- _What needs to be done_
Format the data below as a JSON list of strings, with one string for each line and no blank lines. Leave the pictures out of your answer.

(Word and element pointing data)
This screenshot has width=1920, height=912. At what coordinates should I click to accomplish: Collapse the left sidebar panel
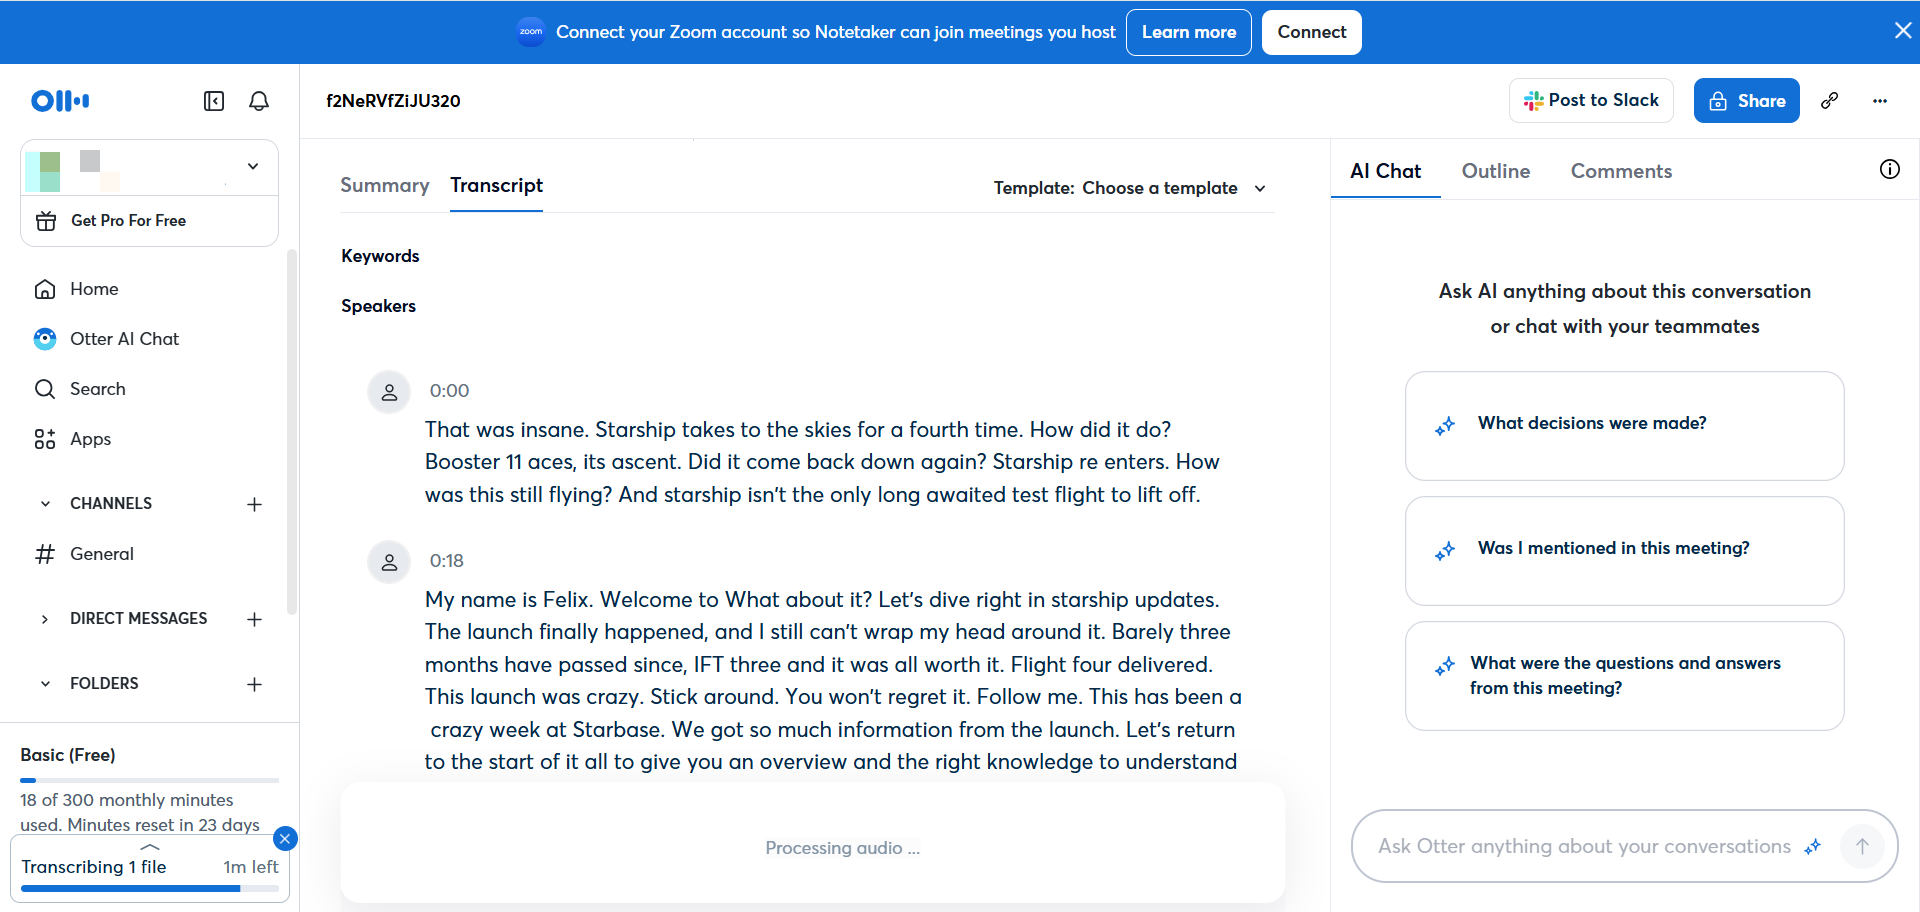tap(213, 101)
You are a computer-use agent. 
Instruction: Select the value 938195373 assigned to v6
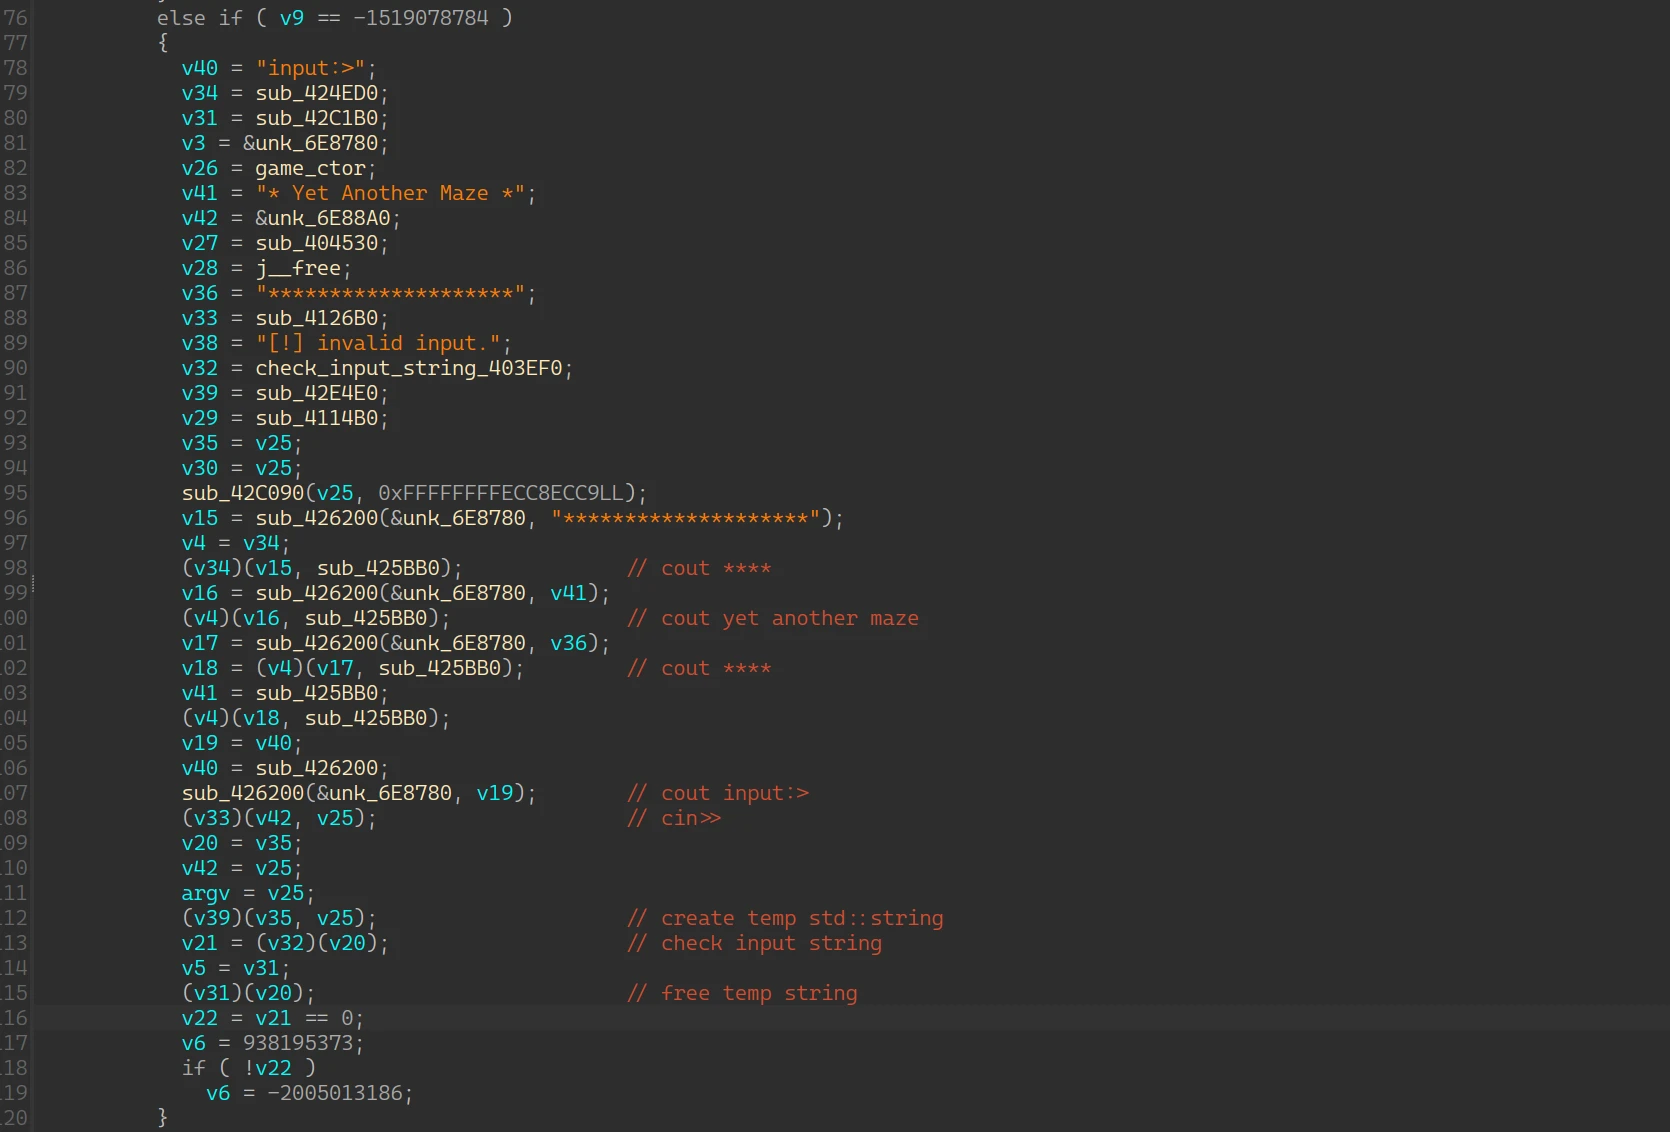point(298,1043)
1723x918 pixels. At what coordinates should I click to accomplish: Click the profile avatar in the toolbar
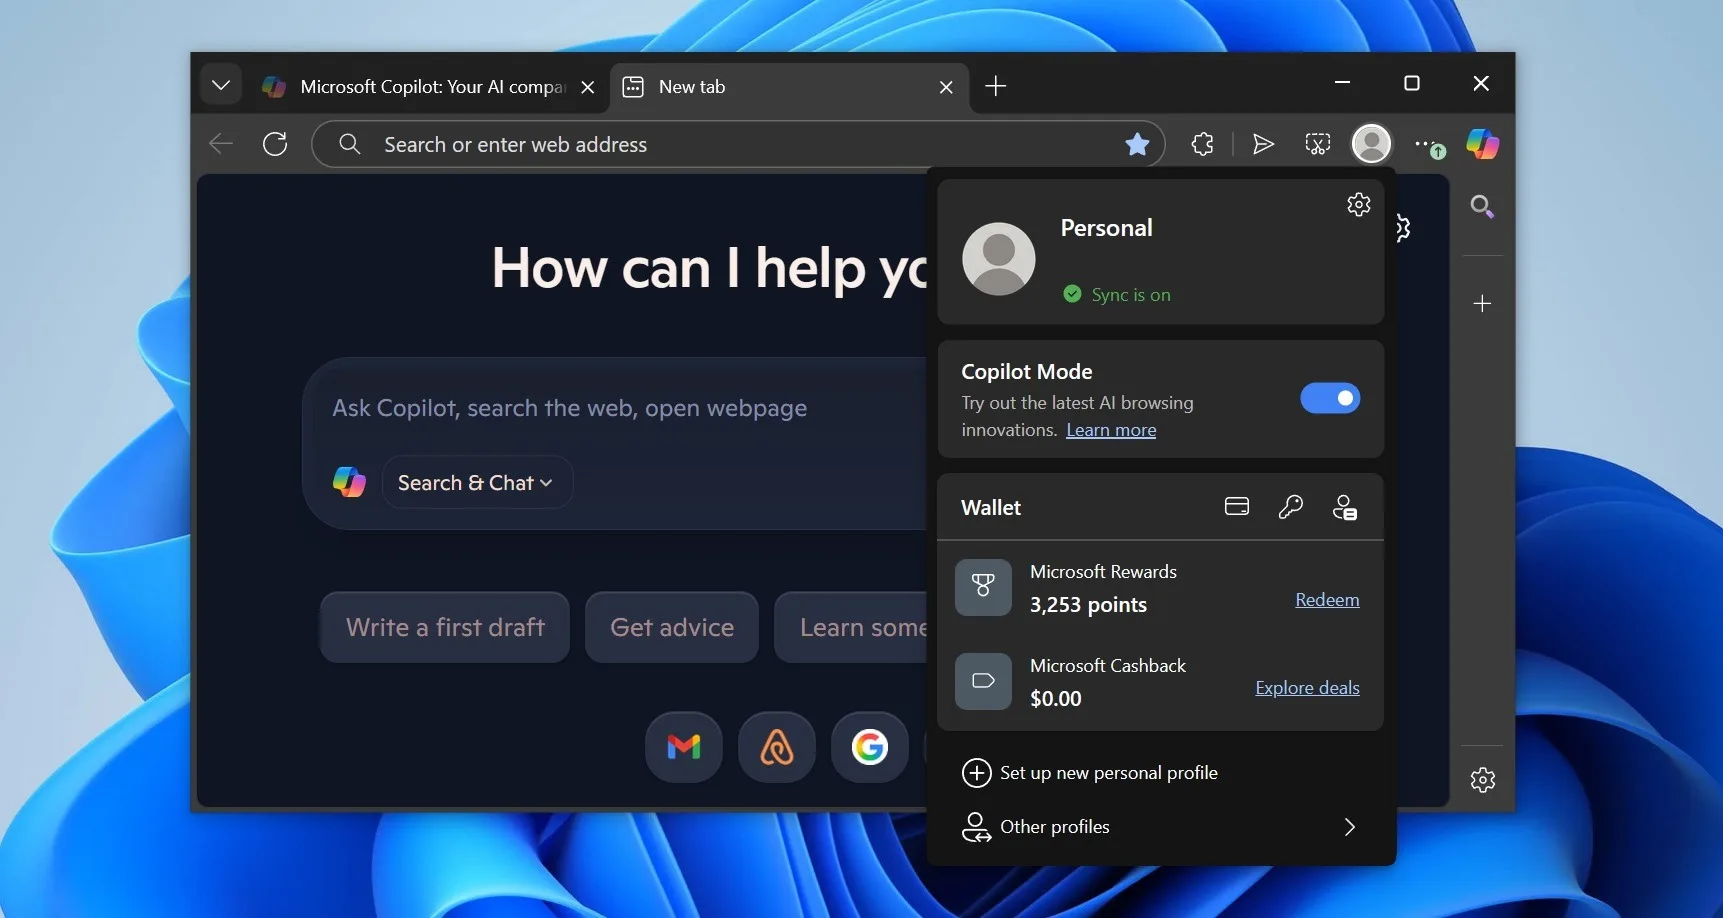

- _Solved exercise_
[
  "This screenshot has width=1920, height=912. At what coordinates should I click to accomplish: Collapse the left sidebar panel",
  "tap(213, 101)",
  "You are a computer-use agent. ",
  "Instruction: Select the value 938195373 assigned to v6",
  "point(298,1043)",
  "1723x918 pixels. At what coordinates should I click to accomplish: Click the profile avatar in the toolbar"
]